La morte di Cloe fu una sua libera scelta, non ci fu istigazione al suicidio e quindi alcuna responsabilità. E’ quanto stabilito dalle indagini sul caso di Cloe Bianco, al secolo Luca, insegnante 57enne trans che il 27 novembre del 2015 si presentò in abiti femminili ai suoi alunni per dichiarare pubblicamente la sua identità sessuale.
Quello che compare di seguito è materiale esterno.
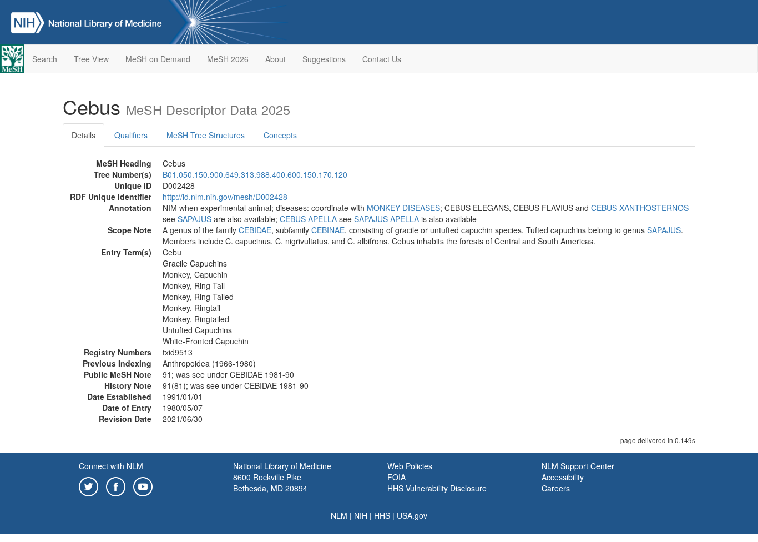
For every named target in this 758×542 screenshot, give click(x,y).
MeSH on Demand (157, 58)
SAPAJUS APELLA (386, 218)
Da allora fu un susseguirsi di articoli giornalistici, scandali e procedimenti disciplinari tanto che per alcuni anni dovette rinunciare a insegnare. Poi la morte, avvenuta questo giugno con tanto di biglietto di addio: Oggi la mia libera morte, così tutto termina di ciò che mi riguarda – aveva scritto Cloe -. Subito dopo la pubblicazione di questo comunicato porrò in essere la mia autochiria, ancor più definibile come la mia libera morte. In quest’ultimo giorno ho festeggiato con un pasto sfizioso e ottimi nettari di Bacco, gustando per l’ultima volta vini e cibi che mi piacciono. Questa semplice festa della fine della mia vita è stata accompagnata dall’ascolto di buona musica nella mia piccola casa con le ruote, dove ora rimarrò. Ciò è il modo più aulico per vivere al meglio la mia vita e concluderla con lo stesso stile. Qui finisce tutto. Addio. Se mai qualcuna o qualcuno leggerà questo scritto”. 

Per mesi si è sospettato che gli attacchi subiti potessero avere minato la serenità della docente tanto da portarla all’estremo gesto, avvenuto per avere incendiato una roulette nella quale alloggiava, una fine orrenda e teatrale tra le fiamme. Poi le indagini e un fascicolo contro ignoti e senza ipotesi di reato fino alla conclusione che ha escluso ogni possibilità di omicidio ma anche di istigazione al suicidio.

È impossibile per me ipotizzare un collegamento tra ciò che accadde all’epoca e il suo suicidio di sette anni dopo — commenta il suo avvocato Marco Vorano —. Di certo la sospensione che le fu erogata dalla scuola la affliggeva sul piano personale, si sentiva oggetto di una profonda ingiustizia etica: non riusciva a spiegarsi il perché di quella punizione. Sperava di ottenere giustizia andando in tribunale ma, dopo la bocciatura del ricorso da parte del magistrato, Cloe sparì senza impugnare la sentenza“.